Winnipeg Blue Bombers' head coach Tim Burke's first game went about as wrong as a debut possibly can, so his comments Wednesday in the wake of that 52-0 trouncing by Saskatchewan were perfectly apt. As Paul Friesen writes, Burke had a simple message for those who want to write off the 2-7 Bombers completely: "We're not dead, yet." Those words should sound awfully familiar:
Of course, the Bombers' situation isn't quite as bad as that of Black Plague-ravaged Europe, but it's not necessarily all that far off. Sunday's rout wasn't an outlier, but rather confirmation of many of the issues that have plagued Winnipeg all year, and as most of those are about the personnel rather than the schemes, it's very tough to see the Bombers making a radical turnaround and getting back to the Grey Cup game. Heck, even a playoff berth seems unrealistic at the moment; the worst record a CFL team's made the postseason with in a while is 8-10 (2010 B.C., 2011 Hamilton), and Winnipeg would have to go 6-3 (the best record in the league over the first half) to finish that well. It's not like the Bombers are losing close ones, either, as they've conceded a league-high 296 points while scoring a league-low 176. It's worth pointing out that despite his protests, the "not-dead-yet" man was eventually bashed in the head and put on the cart in the film, a fate that may still await Winnipeg's season. However, there's always a chance, particularly if their team can come out with a snappy Broadway song-and-dance number:
At the moment, the Bombers' chief concern might be their shortage of offensive weaponry. In lieu of such diverse elements as fear, surprise and fanatical loyalty to the Pope, the Bombers have been unable to find consistent blockers, passers or rushers. The most hope may be at quarterback, where Joey Elliott has had promising moments (even if he didn't show much in the fiasco against Saskatchewan), but he needs help to stay on his feet. The Winnipeg offensive line had surrendered a league-high 23 sacks heading into Sunday's contest, and the Bombers' quarterbacks were continuously under pressure against the Riders, even if they were only taken down twice. Winnipeg general manager Joe Mack isn't going to be sacked yet, but you can't say the same about the Bombers' pivots.
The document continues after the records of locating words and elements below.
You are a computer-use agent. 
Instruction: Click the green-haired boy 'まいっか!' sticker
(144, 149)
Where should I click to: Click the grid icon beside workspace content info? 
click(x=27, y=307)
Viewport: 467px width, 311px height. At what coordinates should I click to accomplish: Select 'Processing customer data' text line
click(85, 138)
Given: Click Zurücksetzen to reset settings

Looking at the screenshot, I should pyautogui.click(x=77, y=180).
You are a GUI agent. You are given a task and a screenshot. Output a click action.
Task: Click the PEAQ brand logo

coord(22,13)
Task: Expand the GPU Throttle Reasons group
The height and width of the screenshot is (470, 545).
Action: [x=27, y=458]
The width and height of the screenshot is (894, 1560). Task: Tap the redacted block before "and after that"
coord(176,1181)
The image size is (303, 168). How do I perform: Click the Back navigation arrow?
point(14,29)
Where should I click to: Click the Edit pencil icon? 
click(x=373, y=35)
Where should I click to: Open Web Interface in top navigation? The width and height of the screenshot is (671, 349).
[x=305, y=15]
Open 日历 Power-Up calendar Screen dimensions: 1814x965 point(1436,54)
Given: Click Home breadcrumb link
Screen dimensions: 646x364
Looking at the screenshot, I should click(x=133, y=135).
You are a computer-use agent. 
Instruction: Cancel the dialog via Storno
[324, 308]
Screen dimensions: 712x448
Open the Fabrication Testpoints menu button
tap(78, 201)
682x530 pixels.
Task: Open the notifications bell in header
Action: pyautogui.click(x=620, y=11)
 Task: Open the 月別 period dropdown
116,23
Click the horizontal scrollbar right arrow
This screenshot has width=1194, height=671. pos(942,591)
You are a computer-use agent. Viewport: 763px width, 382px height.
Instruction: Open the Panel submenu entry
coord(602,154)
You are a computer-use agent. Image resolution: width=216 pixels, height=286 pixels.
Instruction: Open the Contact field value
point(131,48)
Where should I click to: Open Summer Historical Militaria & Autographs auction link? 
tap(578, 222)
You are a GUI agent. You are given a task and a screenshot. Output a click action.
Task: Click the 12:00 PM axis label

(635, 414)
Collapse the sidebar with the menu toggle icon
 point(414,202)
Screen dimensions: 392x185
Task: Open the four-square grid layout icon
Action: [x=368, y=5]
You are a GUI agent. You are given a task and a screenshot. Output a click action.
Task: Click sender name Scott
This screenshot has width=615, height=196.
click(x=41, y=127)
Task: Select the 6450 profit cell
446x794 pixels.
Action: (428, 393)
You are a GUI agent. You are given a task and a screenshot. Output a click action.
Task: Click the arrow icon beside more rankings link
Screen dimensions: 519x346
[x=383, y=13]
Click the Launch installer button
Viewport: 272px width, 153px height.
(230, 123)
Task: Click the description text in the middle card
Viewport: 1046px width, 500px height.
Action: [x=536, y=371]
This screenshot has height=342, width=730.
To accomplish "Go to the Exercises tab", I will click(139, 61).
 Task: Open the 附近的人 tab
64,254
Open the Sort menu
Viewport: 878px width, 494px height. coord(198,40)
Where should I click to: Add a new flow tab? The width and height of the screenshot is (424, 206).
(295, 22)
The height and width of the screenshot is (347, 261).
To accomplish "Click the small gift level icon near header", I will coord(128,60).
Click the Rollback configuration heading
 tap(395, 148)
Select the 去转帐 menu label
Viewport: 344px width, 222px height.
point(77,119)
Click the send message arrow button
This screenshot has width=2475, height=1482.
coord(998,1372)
They've also struggled in the run game; Chad Simpson has been very underwhelming, and one of Mack's chief failures has to be the lack of solid running back depth he's brought in (and there are plenty of talented, veteran RBs out there, either as backups or as free agents), but the world's best running back can't do much without good blocking. Burke can insist that the Bombers aren't yet completely dead, and given the history of weird turnarounds in the CFL, he might just have a bit of a point, but you'll have to forgive opposing teams if they respond with another line from the film, "What are you going to do, bleed on me?"